DATA: Begin

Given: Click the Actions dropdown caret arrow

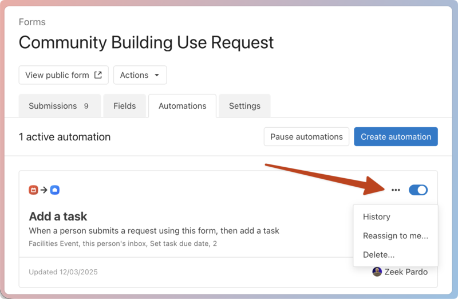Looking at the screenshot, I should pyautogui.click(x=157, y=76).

DATA: End
DATA: Begin

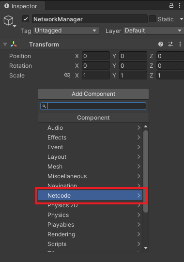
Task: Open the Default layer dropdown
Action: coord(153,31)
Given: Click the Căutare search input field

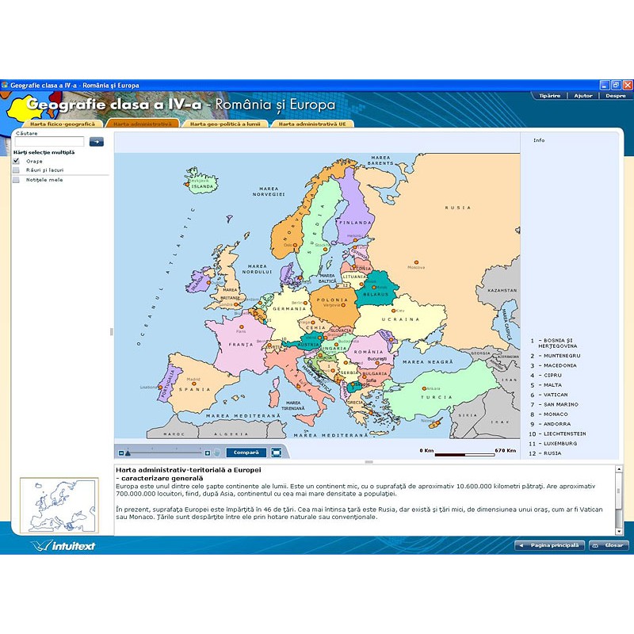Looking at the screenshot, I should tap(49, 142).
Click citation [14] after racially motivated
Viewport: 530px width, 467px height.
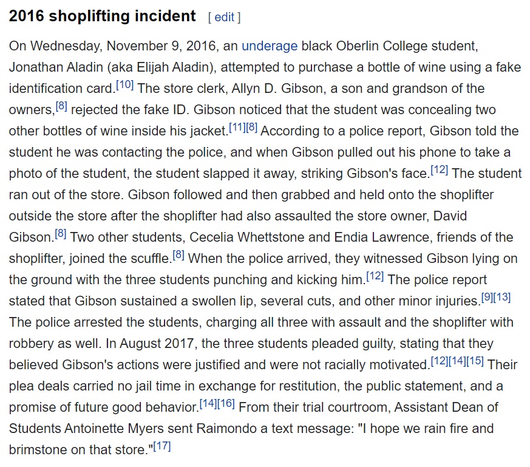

DATA: End
DATA: Begin

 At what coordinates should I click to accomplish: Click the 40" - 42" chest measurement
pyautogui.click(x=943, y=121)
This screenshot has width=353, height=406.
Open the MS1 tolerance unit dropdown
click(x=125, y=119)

DATA: End

**YOUR OBJECTIVE:**
Scan the material for lines with the word "height", and copy each line you find.

**RESULT OF THE EXERCISE:**
Viewport: 530px width, 467px height.
This screenshot has width=353, height=406.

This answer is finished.